As part of the ongoing efforts to train and expose art historians, educators, scholars, community leaders and students to current research in the expanding field of Jewish Art, the Center for Jewish Art conducted its third bi-annual Seminar this summer in St. Petersburg. The Seminar took place from June 26 to July 2, at the Institute of Science in central St. Petersburg, near the Hermitage Museum. Approximately 80 people participated in this year's Seminar, primarily students from the Jewish University, as well as local researchers, curators and educators including twenty art teachers from throughout the C.I.S. The lecturers who addressed the Seminar this year discussed a wide variety of subjects ranging from "Monuments of Ancient Israel" to "Jewish Artists of Eastern Europe from the 18th to 20th Centuries."
The evening lectures were each of one and a half hours duration and were complimented by a rich assortment of slides and printed material. Much of the material presented over the course of the week was completely new to those who attended.
Gabriella Bichovsky, presented a series of lectures on the Archeology of Ancient Jerusalem. She covered the history of Jerusalem during the First and Second Temple, Roman and Byzantine periods. Bichovsky, whose expertise is in ancient coins, now works in the Department of Antiquities at the Rockefeller Museum, and is a researcher at the Center for Jewish Art.

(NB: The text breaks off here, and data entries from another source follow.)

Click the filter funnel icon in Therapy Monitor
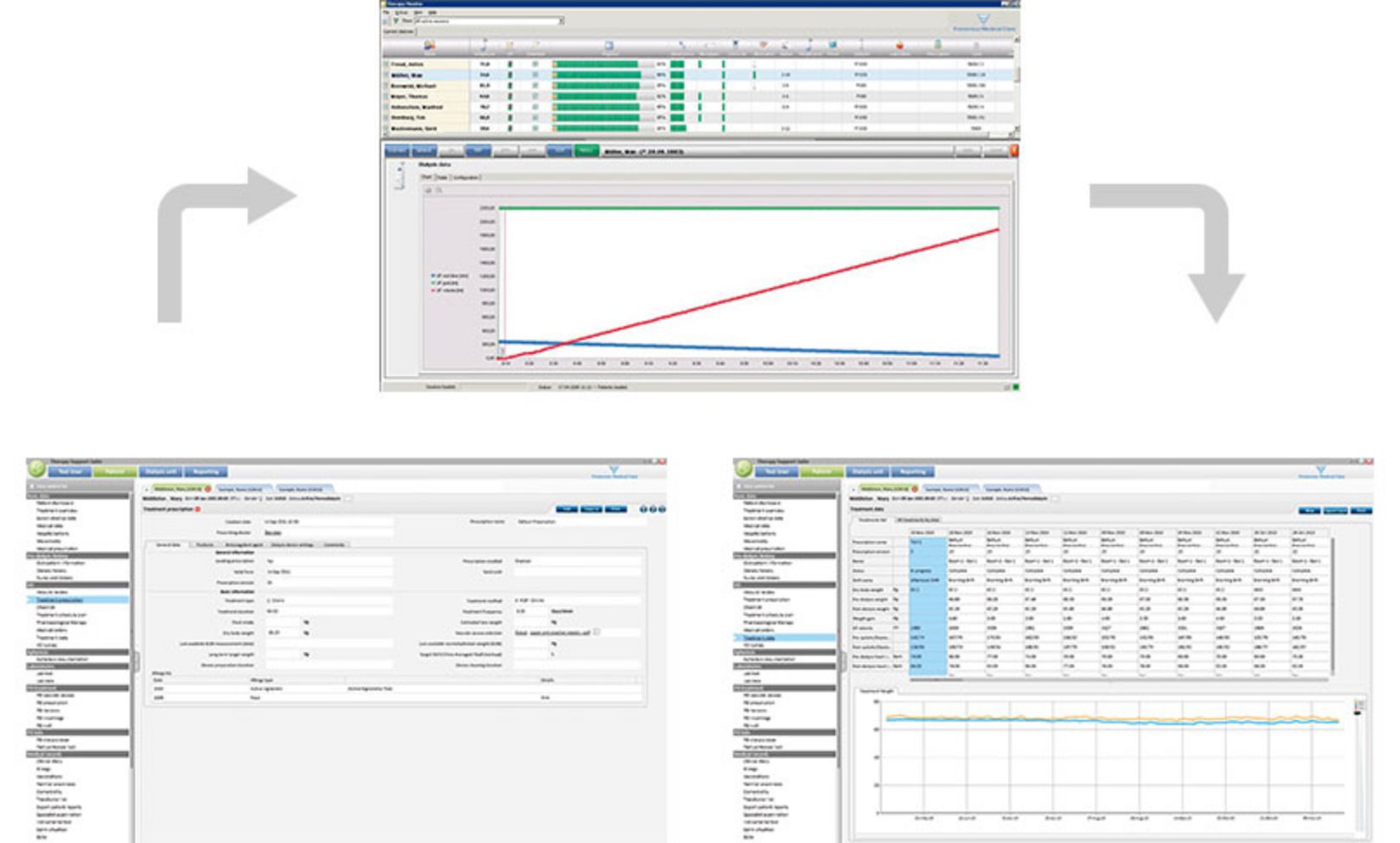 [x=396, y=20]
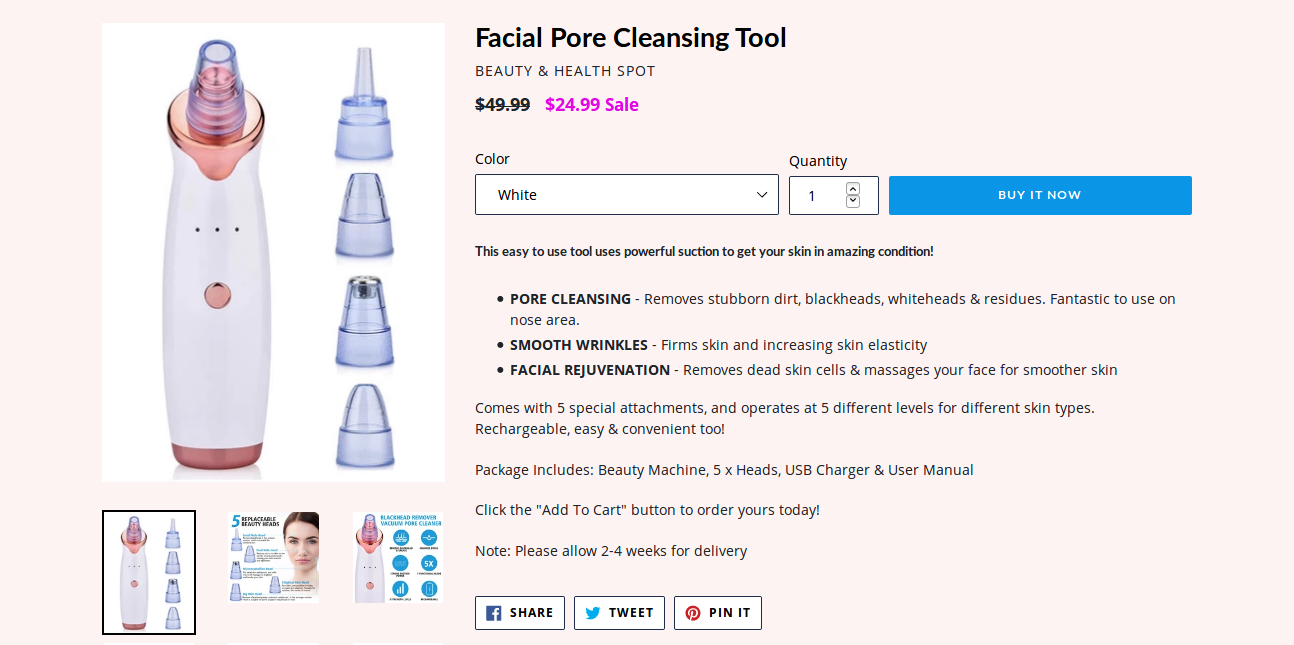
Task: Click the PORE CLEANSING bullet heading
Action: (570, 299)
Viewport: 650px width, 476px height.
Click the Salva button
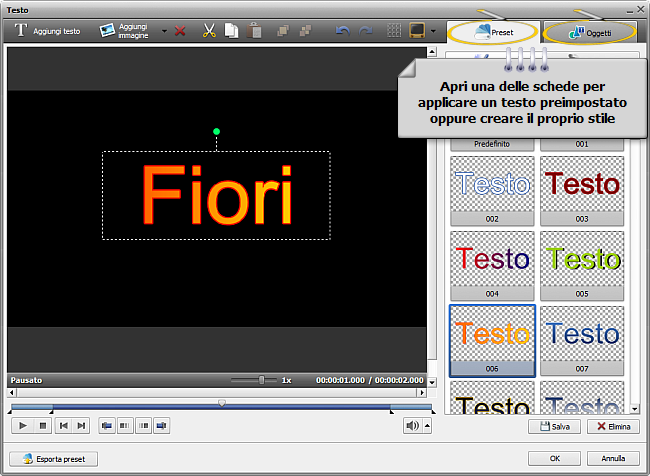point(553,426)
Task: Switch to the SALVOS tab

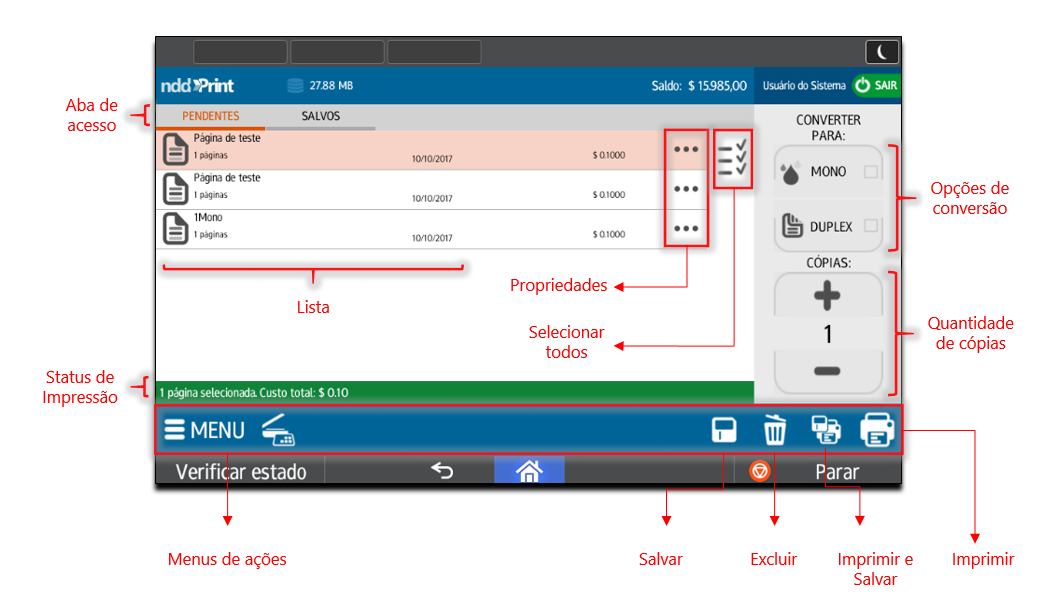Action: click(321, 116)
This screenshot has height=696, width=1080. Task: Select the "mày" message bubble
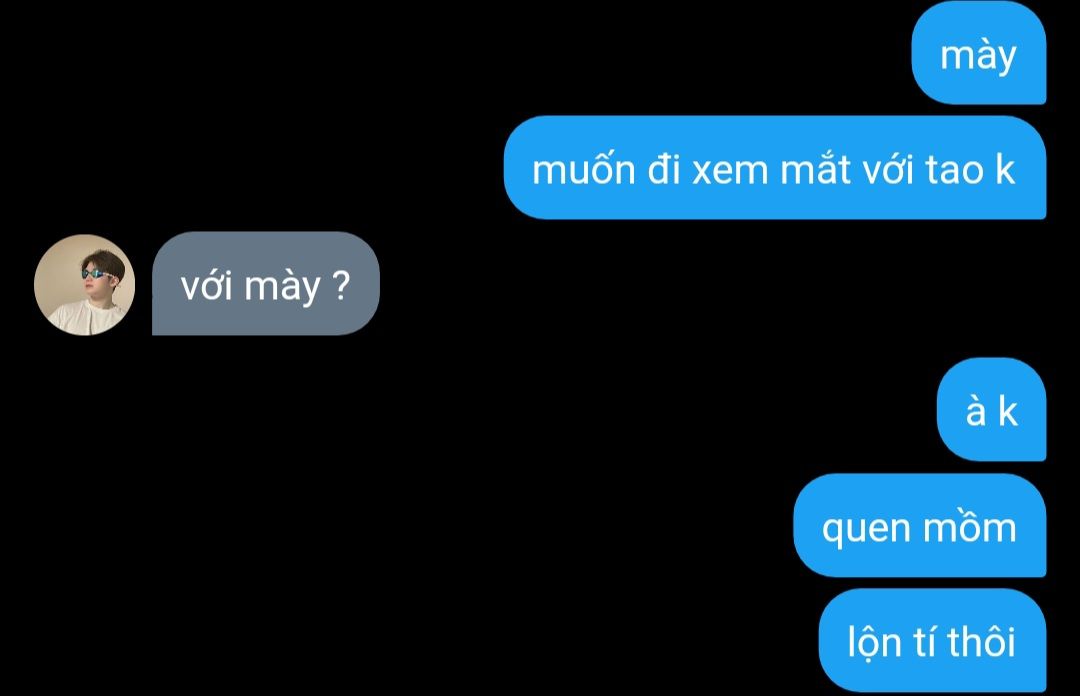(x=979, y=53)
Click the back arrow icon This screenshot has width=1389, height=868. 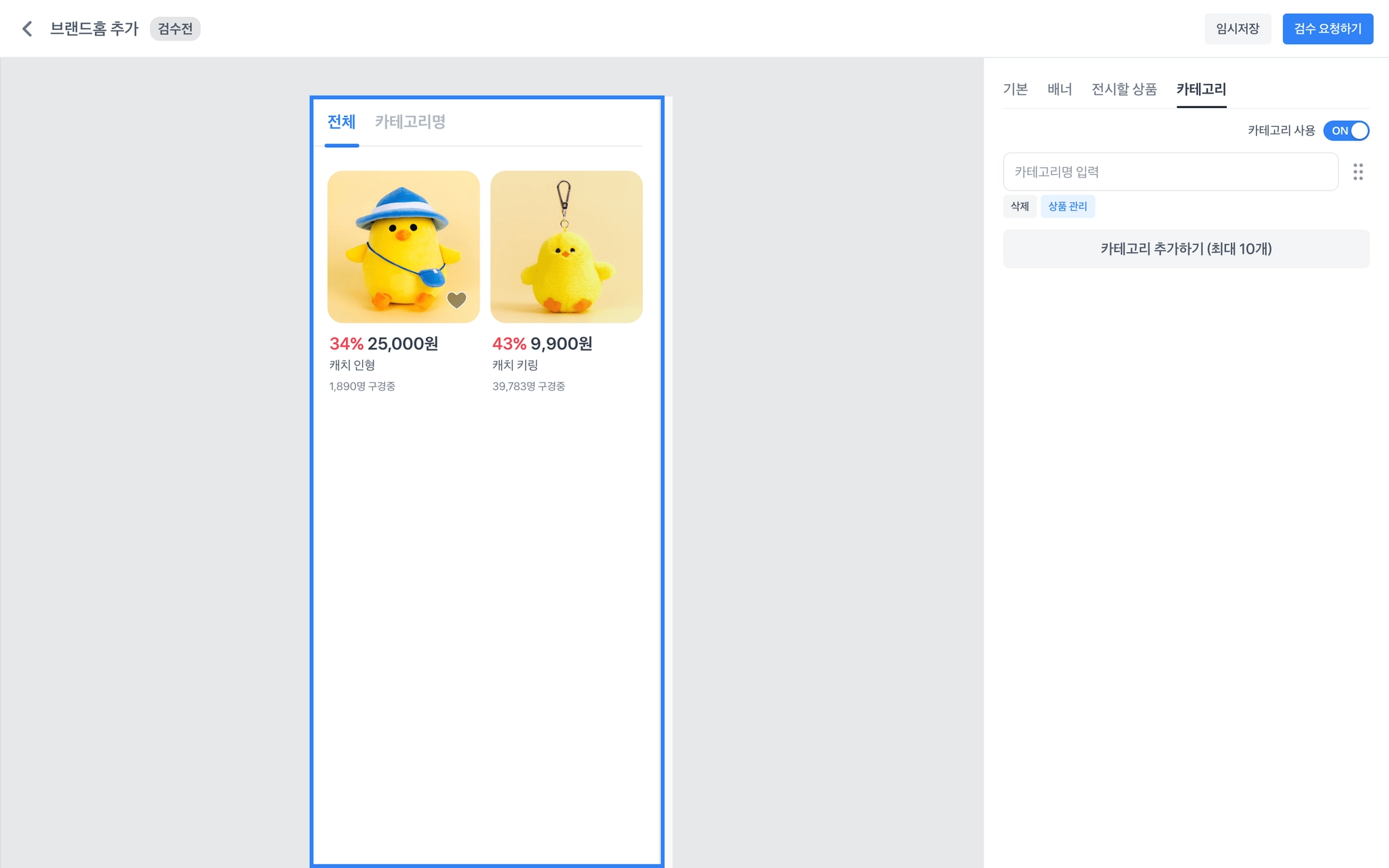pyautogui.click(x=27, y=28)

In his lectures on the language of Jewish folk art in 17th to 19th century Eastern Europe, Boris Chaimovich, organizer of the Seminar, discussed wall paintings in masonry and wooden synagogues and their iconographical connection to carved tombstones. He also spoke about illustrated Jewish community record books (pinkasim) from the 18th and 19th centuries. Chaimovich, is a doctoral candidate in the Department of History at the Hebrew University and a researcher at the Center for Jewish Art.
Hillel Kazovsky, a doctoral candidate at the Hebrew University, lectured on the Eastern European Jewish artists from the mid-19th century to the 1930s. He spoke about the Jewish centers of art education in Vilna , Odessa, Warsaw and Vitebsk and on the avant -garde Jewish artists in Eastern Europe, the Kultur-Lige, in the period before the Russian Revolution through the 1920s and 1930s, with emphasis on Chagall, Altman, Ryback, Chaikov and Epstein. Kazovsky is an expert on 19th and 20th century Jewish artists from Eastern Europe, some of whom are still unknown in the West, and is the author of the book Artists from Vitebsk.
Binyamin Lukin, who is also a researcher at the Center for Jewish Art, used new archival sources from the Central Archives for the History of the Jewish People in Jerusalem in his lectures on the Jewish History of Eastern Europe. In his latest research he has concentrated on the communities of Podolia and Volin, in the Ukrainian portion of the former Jewish Pale of Settlement.
The Seminar was very enthusiastically received, supplying a richness of topics that are not within the regular curriculum of the Jewish University. The lecturers were very impressed by the level of scholarship of the participants, and also by their knowledge of Hebrew. The Seminar was planned to coincide with other programs taking place in St. Petersburg on the theme of the State of Israel.